TorchVision version: NOT INSTALLED or UNKNOWN VERSION.
tqdm version: 4.67.3
lmdb version: NOT INSTALLED or UNKNOWN VERSION.
psutil version: 7.2.2
pandas version: 3.0.0
einops version: 0.8.2
transformers version: NOT INSTALLED or UNKNOWN VERSION.
mlflow version: NOT INSTALLED or UNKNOWN VERSION.
pynrrd version: NOT INSTALLED or UNKNOWN VERSION.
clearml version: NOT INSTALLED or UNKNOWN VERSION.

For details about installing the optional dependencies, please visit:
    https://docs.monai.io/en/latest/installation.html#installing-the-recommended-dependencies

Construct Pairwise Training Inputs for Restoration

We use the MedNISTDataset object to download and unzip the actual data files. We select the hand X-ray class for this demonstration.

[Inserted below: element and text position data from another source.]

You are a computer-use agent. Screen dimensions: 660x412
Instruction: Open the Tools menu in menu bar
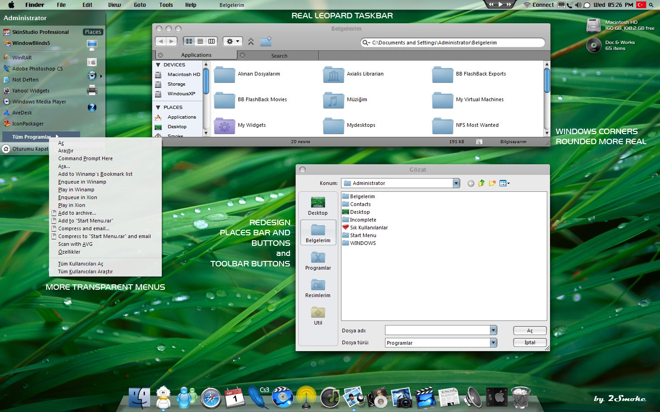pyautogui.click(x=166, y=5)
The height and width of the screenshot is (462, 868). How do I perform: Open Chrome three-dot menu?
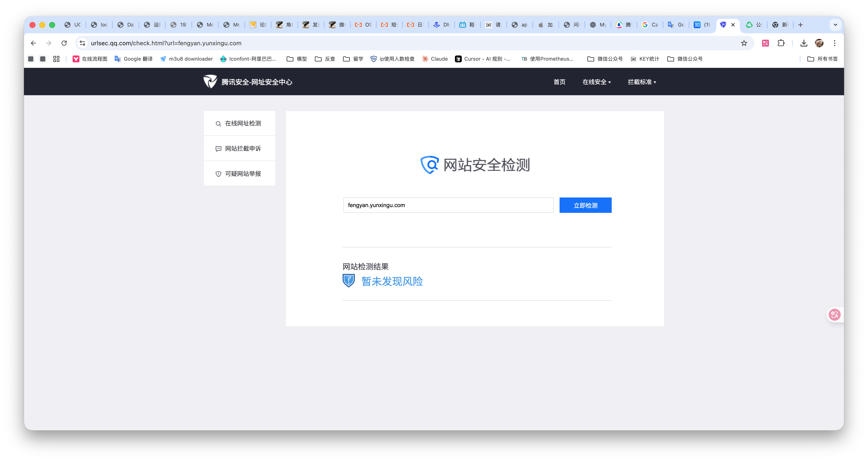(x=835, y=43)
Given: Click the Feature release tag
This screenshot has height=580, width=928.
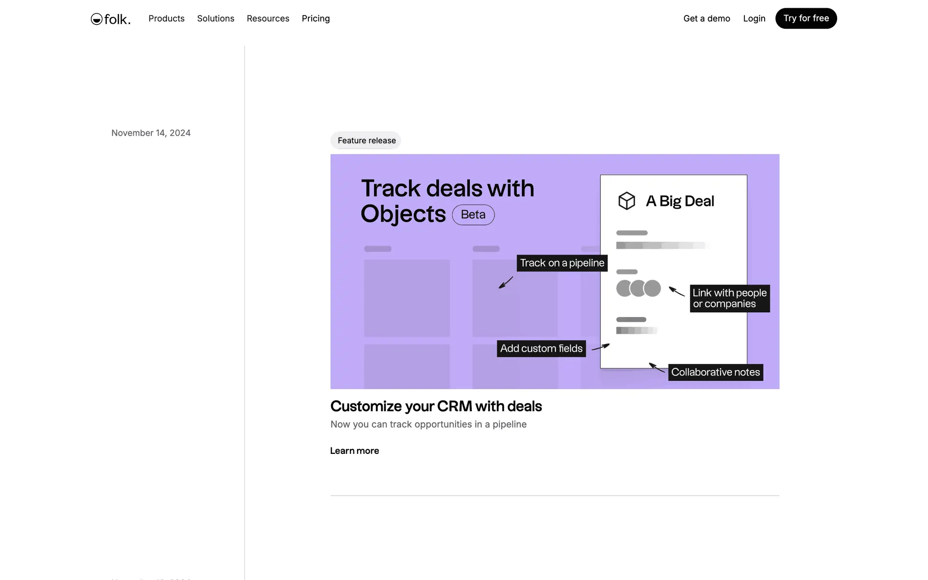Looking at the screenshot, I should pyautogui.click(x=366, y=141).
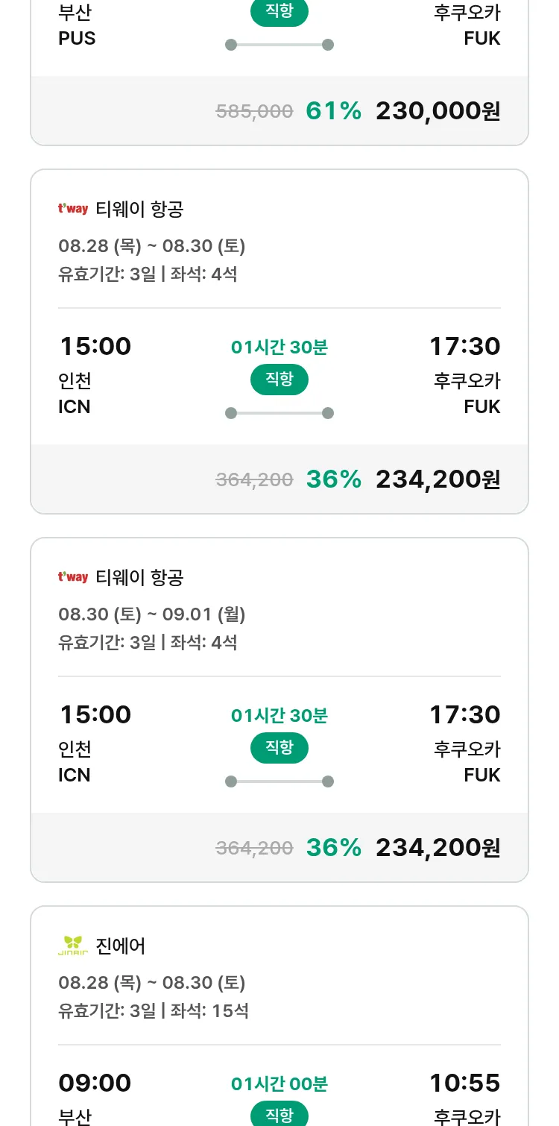
Task: Click the t'way logo on the 08.28–08.30 flight
Action: point(73,209)
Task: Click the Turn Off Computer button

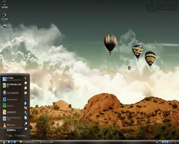Action: [x=20, y=136]
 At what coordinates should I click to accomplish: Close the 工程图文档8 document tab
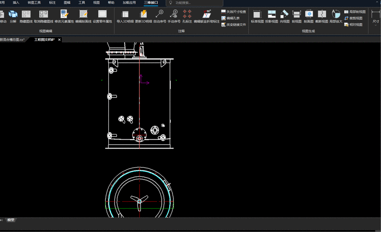click(x=59, y=40)
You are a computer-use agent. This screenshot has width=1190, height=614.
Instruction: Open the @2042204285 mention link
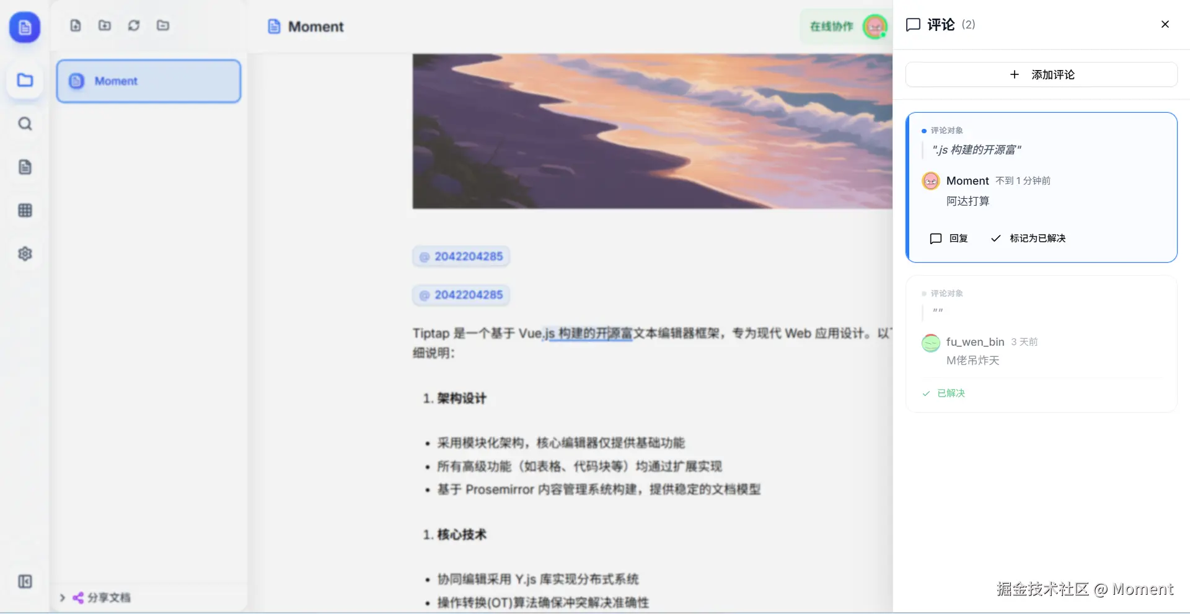click(461, 256)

To create training pairs suitable for an image restoration task, we structure our data dictionaries with two keys: "original_hand" and "noisy_hand". Initially, both keys point to the same clean hand X-ray image path.

During the data loading and transformation pipeline: 1. The "original_hand" image serves as the clean, high-quality target image. 2. The "noisy_hand" image, initially identical to the original one, undergoes a series of random synthetic degradations. For this small example, we apply common degradations like Gaussian noise and Gaussian blur (smoothing) specifically to the "noisy_hand". This simulates realistic scenarios where images might be corrupted by sensor noise, motion blur, or varying acquisition settings.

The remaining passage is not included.